Intel claims the 7300 scored 407,079 on the TPC-C benchmark run on a Hewlett-Packard server. That's as much as 70 percent better performance than on previous benchmarks of the system using Intel's dual-core CPU, Bryant claimed.
Before the 7300 was announced, AMD has said its Barcelona chip should outperform the quad-core Xeon by as much as 15 percent in integer performance and up to 50 percent in floating point performance. That's in part because AMD's design puts four cores on the same 65nm die that also includes a shared memory controller and high-speed HyperTransport interconnect.
"At 65nm the die would be too big to hold four [Intel] cores and it would be so expensive it would not make sense," said Bryant. "Our 45nm process technology will allow us to do a monolithic quad-core design," she added.
Intel will roll out two-socket versions of its 45nm Penryn chips before the end of the year. Four-way versions will come sometime in 2008, she said.
The 7300 is the last member of Intel's 65nm quad-core family to be introduced. The company rolled out two-way quad-core parts in November.
The new chip uses two dual-core die in a multichip package.

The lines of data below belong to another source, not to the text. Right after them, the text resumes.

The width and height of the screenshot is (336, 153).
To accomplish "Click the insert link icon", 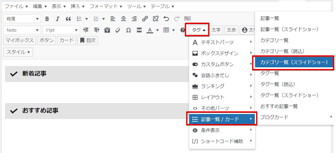I will (x=145, y=19).
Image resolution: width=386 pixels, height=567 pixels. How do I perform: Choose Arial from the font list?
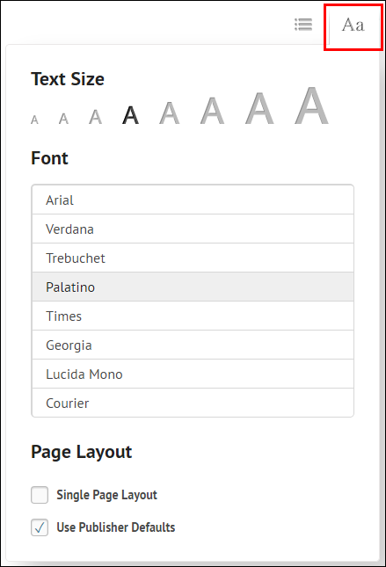[193, 200]
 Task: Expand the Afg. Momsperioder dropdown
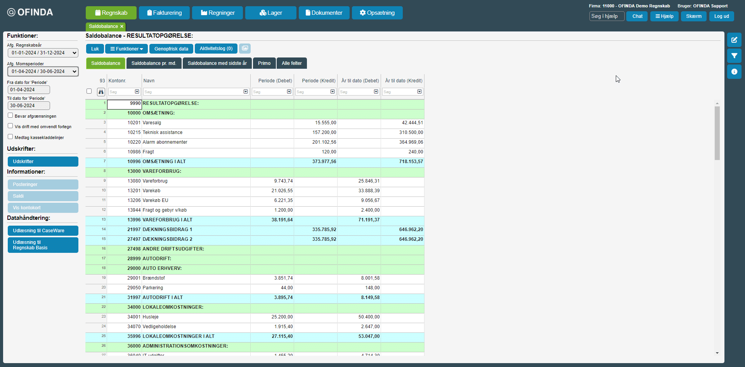point(43,71)
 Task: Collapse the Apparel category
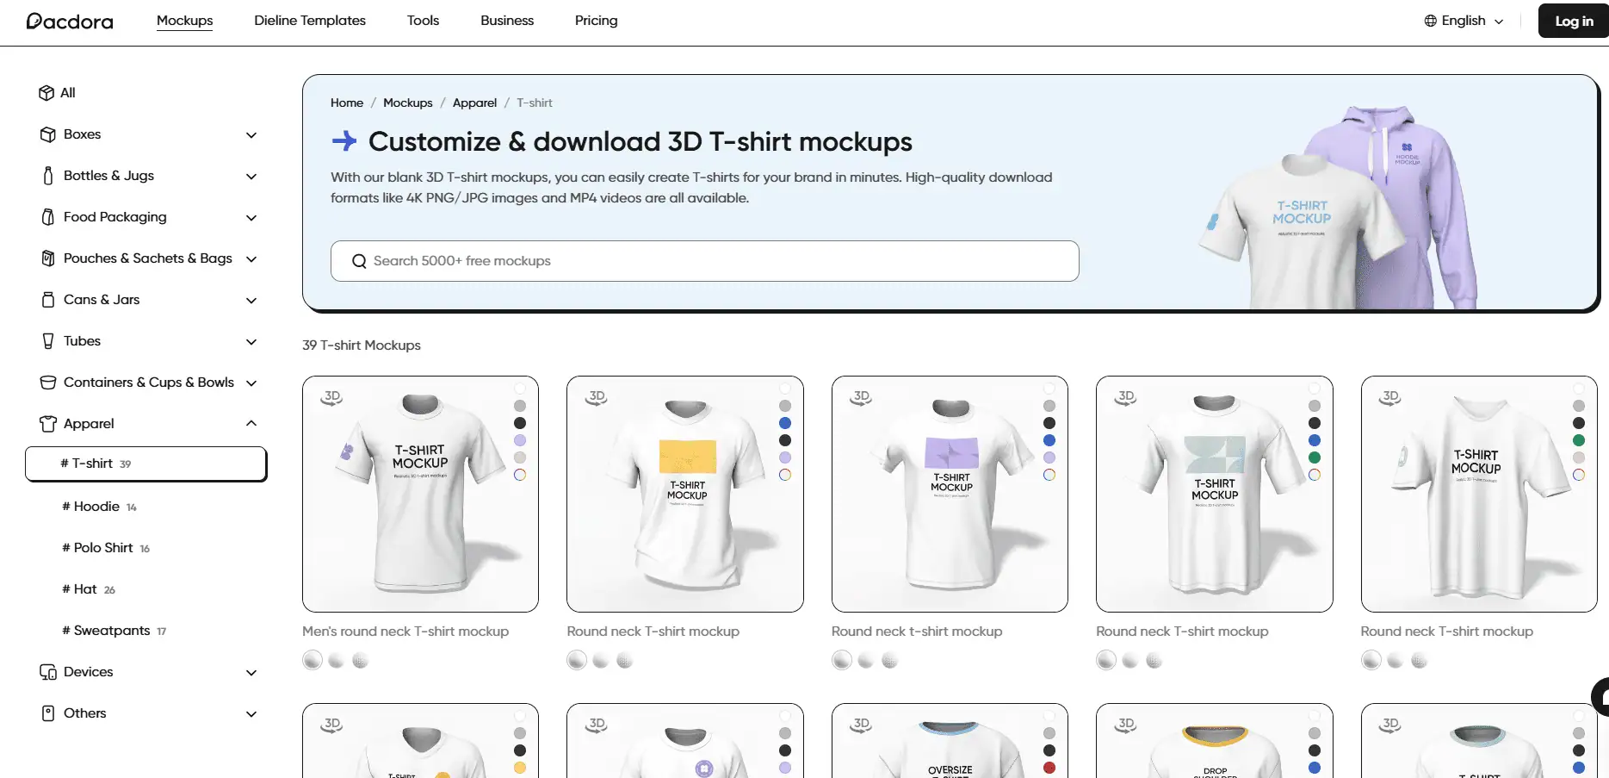coord(251,423)
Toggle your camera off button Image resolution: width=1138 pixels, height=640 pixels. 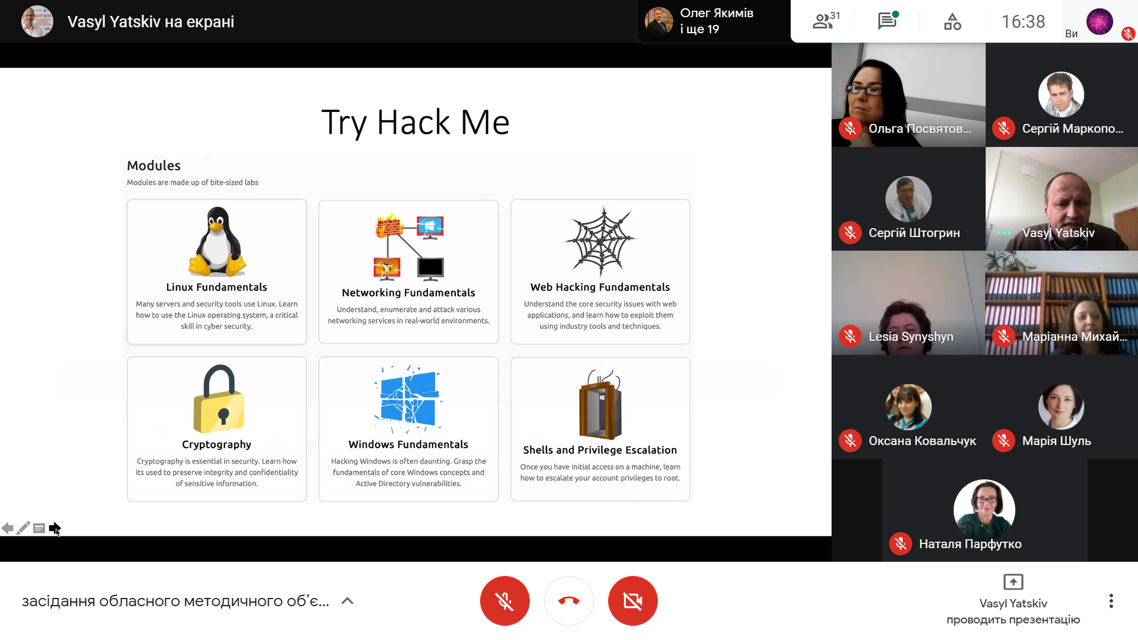pyautogui.click(x=632, y=601)
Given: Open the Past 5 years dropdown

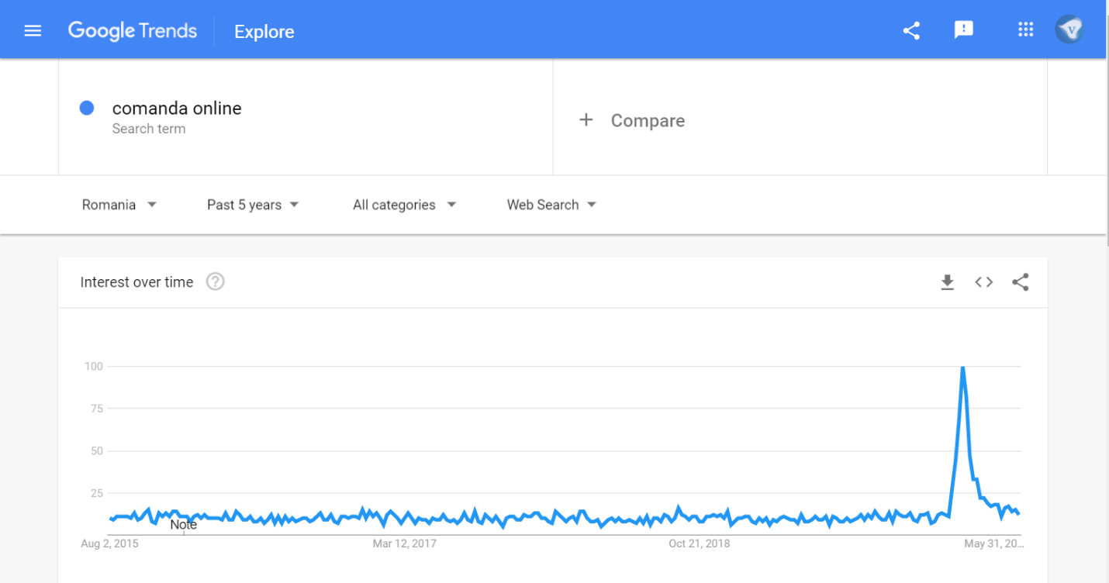Looking at the screenshot, I should 253,205.
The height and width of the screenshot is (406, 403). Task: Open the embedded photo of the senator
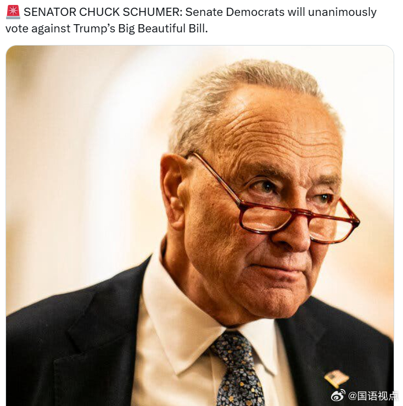pyautogui.click(x=200, y=225)
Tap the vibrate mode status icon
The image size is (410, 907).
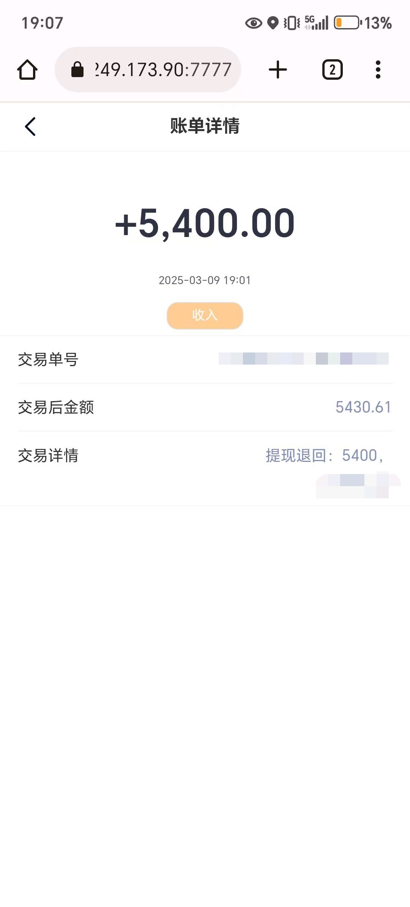[292, 23]
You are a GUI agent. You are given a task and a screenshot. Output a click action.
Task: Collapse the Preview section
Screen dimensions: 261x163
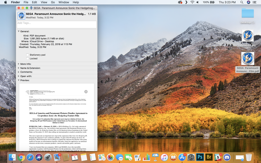coord(18,80)
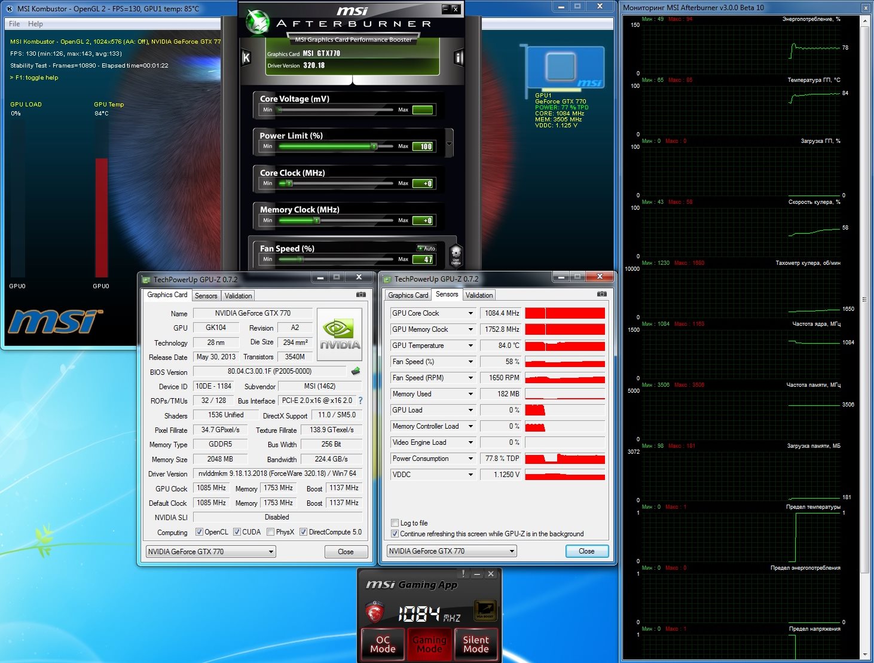Image resolution: width=874 pixels, height=663 pixels.
Task: Open the GPU Core Clock sensor dropdown
Action: click(470, 313)

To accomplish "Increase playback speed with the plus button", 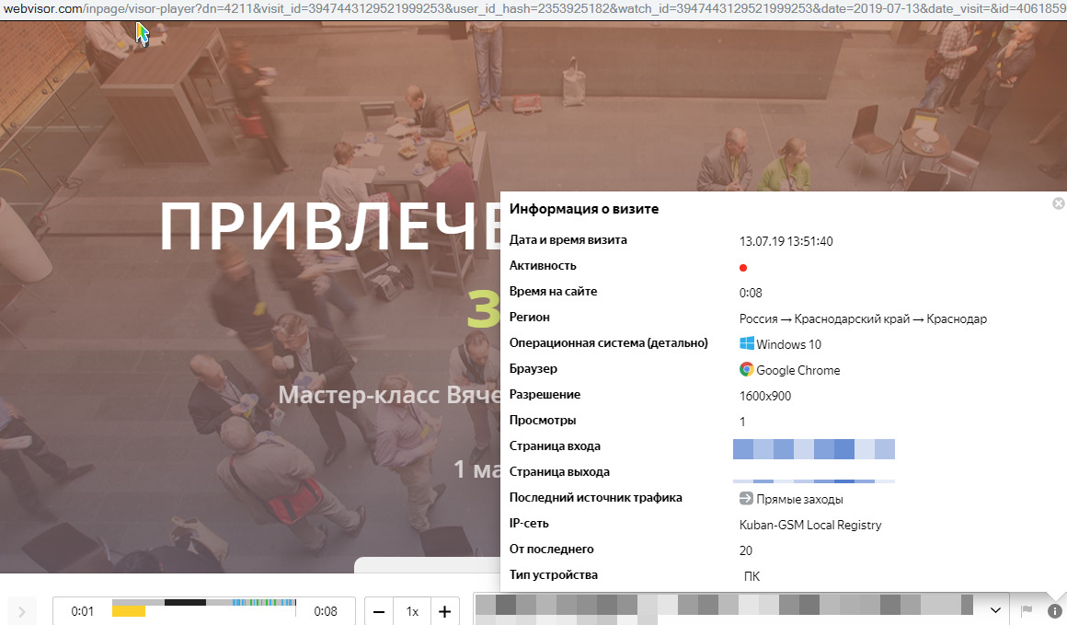I will 444,611.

Each die has a direct link to a 4 Mbyte L2 cache. They ride a common 1,066 Mega-transfer/second interconnect to a 7300 chip set.
The new 7300 chip set sports separate interconnects for four processors, compared to the previous chip set that used a single shared bus linking four CPUs. It supports up to 256 Gbytes RAM, a four-fold increase over the previous four-way Intel chip set.
The improvements result in up to a 2.5 increase in virtualization performance for 7300-based systems compared to servers based on Intel's dual-core processors, Bryant said.
With the 7300, Intel has enhanced its I/O Acceleration Technology which helps handle high-speed Ethernet traffic. The new chip let's its associated chip set store key network traffic in the CPU cache to enhance network performance. It also reduces network latency by improved handling of network interrupts, Bryant said.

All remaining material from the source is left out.